Joaquim Machado destacou que “os Açores são a região do país com a maior concentração de bandas filarmónicas por habitante: uma por 2.500 habitantes, comparada com a relação de uma para 20 a 40 mil habitantes no resto do país”.

De acordo com o deputado do PSD/Açores, “são quase uma centena de filarmónicas que agregam muitos milhares de músicos, maioritariamente jovens, que perpetuam uma tradição que remonta à primeira metade do século XIX”, em todos os concelhos.

A seu ver, lê-se ainda, “as filarmónicas são parte importante da vida cultural e social nos Açores, desempenhando um papel fundamental na preservação e promoção da música, no fortalecimento das comunidades locais e na educação das gerações mais novas”, realçou, lembrando que a sua atividade “assenta no voluntariado e gratuitidade”.

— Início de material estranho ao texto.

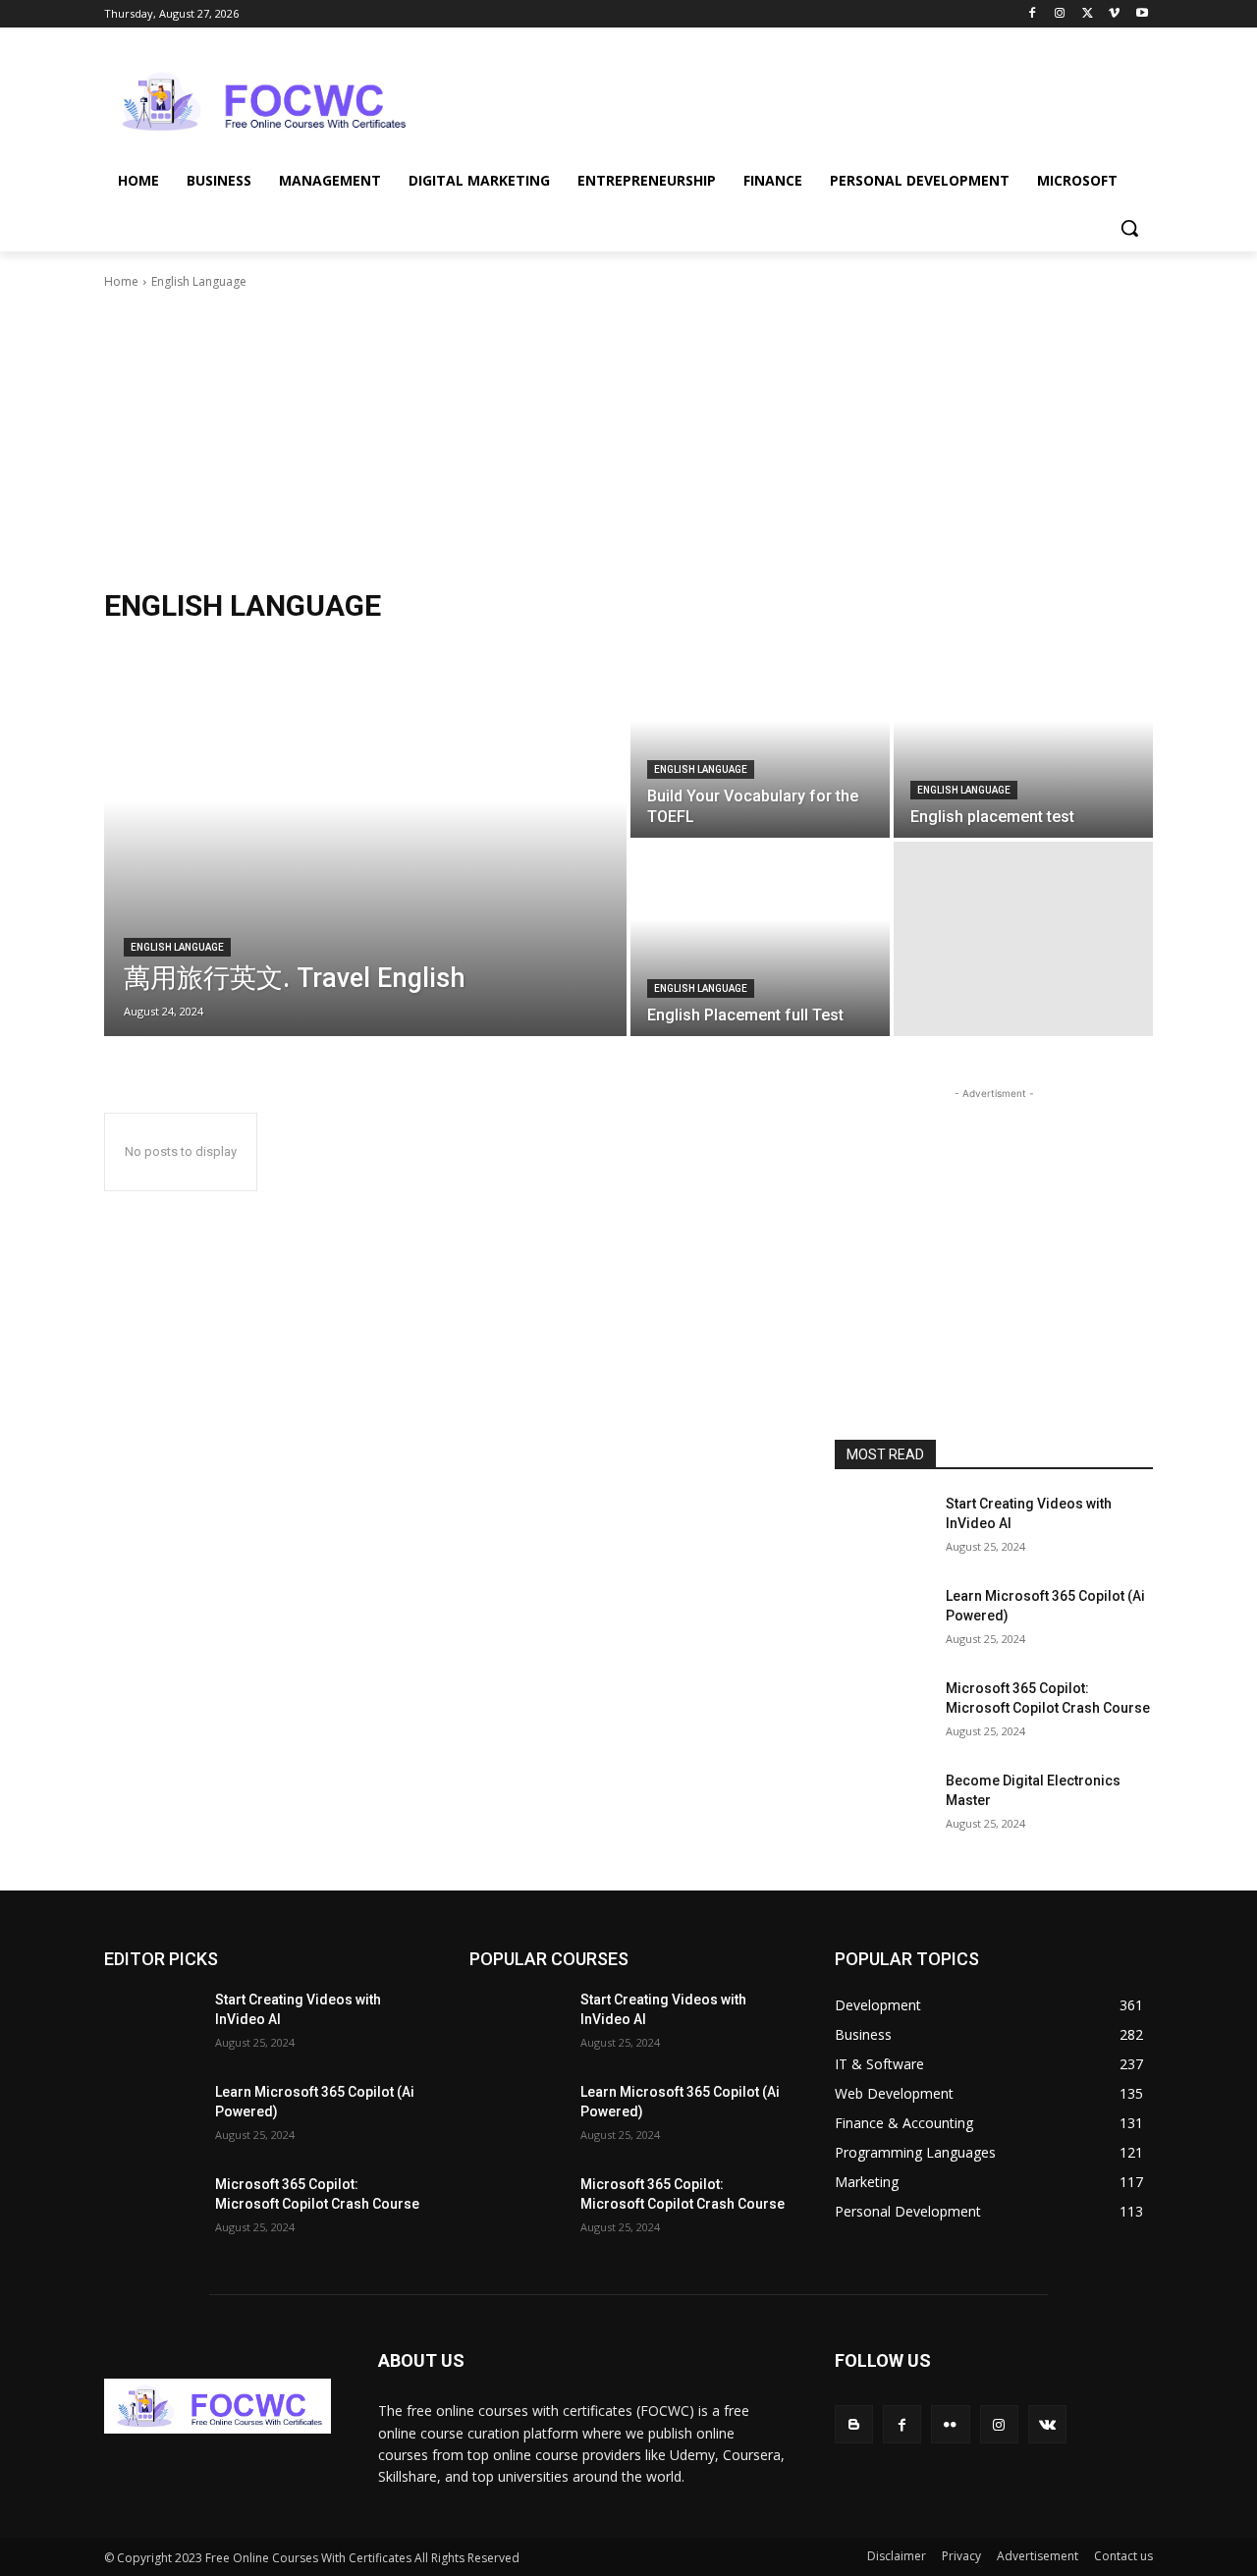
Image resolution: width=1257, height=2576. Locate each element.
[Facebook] (1032, 14)
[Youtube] (1141, 14)
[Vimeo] (1114, 14)
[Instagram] (1060, 14)
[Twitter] (1087, 14)
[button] (1129, 227)
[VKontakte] (1047, 2424)
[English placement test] (1023, 740)
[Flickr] (950, 2424)
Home (121, 281)
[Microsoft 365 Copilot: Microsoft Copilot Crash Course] (882, 1712)
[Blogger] (854, 2424)
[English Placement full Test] (760, 939)
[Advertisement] (775, 99)
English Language (177, 947)
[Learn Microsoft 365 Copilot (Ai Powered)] (882, 1620)
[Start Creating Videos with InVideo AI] (882, 1528)
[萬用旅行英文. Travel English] (365, 839)
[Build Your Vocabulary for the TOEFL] (760, 740)
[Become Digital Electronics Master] (882, 1805)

Município da Ribeira Grande renova apoio à filarmonia do concelho

© CM RIBEIRA GRANDE

As direções das sete bandas filarmónicas com sede no concelho reuniram com o presidente da Câmara Municipal da Ribeira Grande, Alexandre Gaudêncio, acompanhado pelo vereador para a Cultura, Juventude e Desporto do Município, José António Garcia, e assinaram os protocolos de apoio ao programa de atividades de cada uma das filarmónicas presentes, no valor unitário de seis mil euros, segundo nota enviada pela autarquia.

Para Alexandre Gaudêncio, citado na mesma nota, “as filarmónicas continuam a desempenhar um fundamental papel nas localidades onde se inserem, proporcionando o ensino da música aos jovens que pretendem aderir à instituição, mas também preservando e promovendo uma identidade cultural muito vincada”, afirmou.

“Com o apoio agora concedido, pretende-se ajudar os corpos sociais de cada uma das filarmónicas a enfrentar as despesas decorrentes da realização do plano de atividades anual a que cada uma se propõe, permitindo que se concentrem na sua missão e trabalho”, concluiu o presidente da Câmara Municipal da Ribeira Grande.